The balancing of these equities led the IJ to exercise his discretion in favor of Gracia.
The Government appealed the IJ’s decision, whereupon the BIA sustained the
Government’s appeal, vacated the IJ’s decision, and ordered Gracia removed to
Colombia. Twelve days later, he was removed.
II. Jurisdiction
Before turning to the merits, we first address the Government’s argument that we
lack jurisdiction over Gracia’s petition because he (1) does not raise “constitutional
claims or questions of law,” and (2) did not exhaust his arguments before the BIA.
6
A. § 1252(a)(2)(D)
We generally have no jurisdiction to review discretionary decisions made
regarding cancellation of removal, 8 U.S.C. § 1252(a)(2)(B)(i); Mendez-Reyes v. Att’y
Gen., 428 F.3d 187, 189 (3d Cir. 2005), or final orders of removal against aliens who
have been convicted of a controlled substance offense. 8 U.S.C. § 1252(a)(2)(C).
However, despite this jurisdictional limitation, we retain jurisdiction over “constitutional
claims or questions of law.” Id.§ 1252(a)(2)(D); Mendez-Reyes, 428 F.3d at 189.
Gracia raises three “questions of law” over which we have jurisdiction under
§ 1252(a)(2)(D): (1) whether the BIA engaged in its own fact-finding and de novo review
of the IJ’s findings of fact, in contravention of 8 C.F.R. § 1003.1(d)(3); (2) whether the
BIA applied the wrong legal standard to his cancellation of removal claim; and (3)
whether the IJ failed to make a determination that his conviction constituted a drug-
related conviction. See Pareja v. Att’y Gen., --- F.3d ----, 2010 WL 2947239, at *5 (3d
Cir. July 29, 2010) (“[W]here the BIA is alleged to have made a . . . determination based
on an erroneous legal standard or on fact-finding which is flawed by an error of law, our
jurisdiction to review that determination is secure.” (internal quotation marks and citation
omitted)); see also Padmore v. Holder, 609 F.3d 62, 67 (2d Cir. 2010) (“[W]hen the BIA
engages in factfinding in contravention of 8 C.F.R. § 1003.1(d)(3)(iv), it commits an error
of law, which we have jurisdiction to correct.”).
Nevertheless, to the extent Gracia challenges the BIA’s balancing of the positive
7
and negative factors and its exercise of discretion, we lack jurisdiction over those claims.
See Cruz-Camey v. Gonzales, 504 F.3d 28, 29 (1st Cir. 2007) (noting appellate courts
have no jurisdiction over “challenges [to] the manner in which the BIA balanced the
various positive and negative factors” for cancellation of removal).
B. Exhaustion
Our jurisdiction is limited to claims for which a petitioner “has exhausted all
administrative remedies available . . . as of right.” 8 U.S.C. § 1252(d)(1).

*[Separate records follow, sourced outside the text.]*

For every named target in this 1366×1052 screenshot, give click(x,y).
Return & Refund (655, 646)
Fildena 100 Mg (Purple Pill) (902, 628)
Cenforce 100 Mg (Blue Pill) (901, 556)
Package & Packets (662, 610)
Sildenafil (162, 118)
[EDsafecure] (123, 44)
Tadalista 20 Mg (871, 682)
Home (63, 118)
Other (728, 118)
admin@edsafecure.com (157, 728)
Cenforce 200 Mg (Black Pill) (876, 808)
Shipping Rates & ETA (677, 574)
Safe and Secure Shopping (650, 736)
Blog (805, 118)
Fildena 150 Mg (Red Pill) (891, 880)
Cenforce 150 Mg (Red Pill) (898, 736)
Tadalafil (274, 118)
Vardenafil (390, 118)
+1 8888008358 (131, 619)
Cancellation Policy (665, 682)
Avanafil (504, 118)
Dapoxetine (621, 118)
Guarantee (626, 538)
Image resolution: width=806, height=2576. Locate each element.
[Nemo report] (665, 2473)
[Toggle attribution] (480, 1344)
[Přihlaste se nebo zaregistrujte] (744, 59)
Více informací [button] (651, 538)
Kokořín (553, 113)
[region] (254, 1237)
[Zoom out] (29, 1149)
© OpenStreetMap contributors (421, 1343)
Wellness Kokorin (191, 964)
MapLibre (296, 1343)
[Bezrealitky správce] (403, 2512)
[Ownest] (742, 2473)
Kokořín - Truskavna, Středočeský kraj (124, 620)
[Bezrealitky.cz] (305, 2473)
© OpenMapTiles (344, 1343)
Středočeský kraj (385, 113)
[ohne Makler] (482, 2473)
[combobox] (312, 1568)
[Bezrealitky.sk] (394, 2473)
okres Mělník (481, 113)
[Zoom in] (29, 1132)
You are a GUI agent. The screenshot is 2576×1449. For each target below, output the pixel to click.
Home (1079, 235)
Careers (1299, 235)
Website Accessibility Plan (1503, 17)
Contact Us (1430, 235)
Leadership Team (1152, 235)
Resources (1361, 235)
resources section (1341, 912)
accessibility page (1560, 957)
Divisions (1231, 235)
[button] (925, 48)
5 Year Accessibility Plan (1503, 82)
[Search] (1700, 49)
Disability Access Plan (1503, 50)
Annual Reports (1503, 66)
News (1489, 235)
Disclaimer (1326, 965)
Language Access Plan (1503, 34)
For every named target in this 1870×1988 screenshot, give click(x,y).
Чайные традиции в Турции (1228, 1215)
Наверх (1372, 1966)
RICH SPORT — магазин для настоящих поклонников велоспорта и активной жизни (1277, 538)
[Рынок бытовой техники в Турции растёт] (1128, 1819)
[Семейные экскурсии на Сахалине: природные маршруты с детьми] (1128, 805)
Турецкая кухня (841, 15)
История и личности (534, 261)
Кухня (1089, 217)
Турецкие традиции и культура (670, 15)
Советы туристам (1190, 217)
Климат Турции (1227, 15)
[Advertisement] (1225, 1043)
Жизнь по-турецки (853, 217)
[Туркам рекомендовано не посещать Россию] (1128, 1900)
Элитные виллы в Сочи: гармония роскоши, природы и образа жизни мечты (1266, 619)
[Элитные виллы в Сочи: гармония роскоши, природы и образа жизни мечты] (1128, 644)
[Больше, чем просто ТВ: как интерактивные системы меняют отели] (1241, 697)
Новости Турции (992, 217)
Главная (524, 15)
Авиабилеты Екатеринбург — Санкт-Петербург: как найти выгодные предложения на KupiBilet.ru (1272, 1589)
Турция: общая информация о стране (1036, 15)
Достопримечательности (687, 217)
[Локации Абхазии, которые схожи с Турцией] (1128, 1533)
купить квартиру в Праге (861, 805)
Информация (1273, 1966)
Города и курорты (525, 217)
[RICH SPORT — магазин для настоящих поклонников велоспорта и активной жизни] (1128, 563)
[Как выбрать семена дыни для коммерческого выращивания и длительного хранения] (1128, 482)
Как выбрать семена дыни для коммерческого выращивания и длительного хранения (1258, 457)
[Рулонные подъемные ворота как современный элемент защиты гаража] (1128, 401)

A “petitioner
is deemed to have exhausted all administrative remedies, and thereby preserves the right
of judicial review, if he or she raises all issues before the BIA.” Lin v. Att’y Gen., 543
F.3d 114, 120–21 (3d Cir. 2008) (internal quotation marks and citation omitted). Our
exhaustion policy is liberal: “[S]o long as an immigration petitioner makes some effort,
however insufficient, to place the Board on notice of a straightforward issue being raised
on appeal, a petitioner is deemed to have exhausted her administrative remedies.” Id.
(internal quotation marks and citation omitted).
Gracia’s first two questions of law result from the BIA’s opinion itself. But for a
motion for reconsideration to the BIA, these issues could not have been raised to the BIA.
It is an open question in our Circuit whether the petitioner must file a motion to
reconsider (i.e., whether the remedy of a motion for reconsideration is available “as of
8
right”) to exhaust his claim in these circumstances.4
While we requested supplemental briefing on this issue, we do not reach it here
because Gracia could not have filed such a motion.5 Although petitioners have 30 days
after the mailing of the BIA decision to file a motion to reconsider, agency regulations
provide that motions to reconsider cannot be filed by or on behalf of anyone who is the
subject of removal proceedings after they have departed from the United States. 8 C.F.R.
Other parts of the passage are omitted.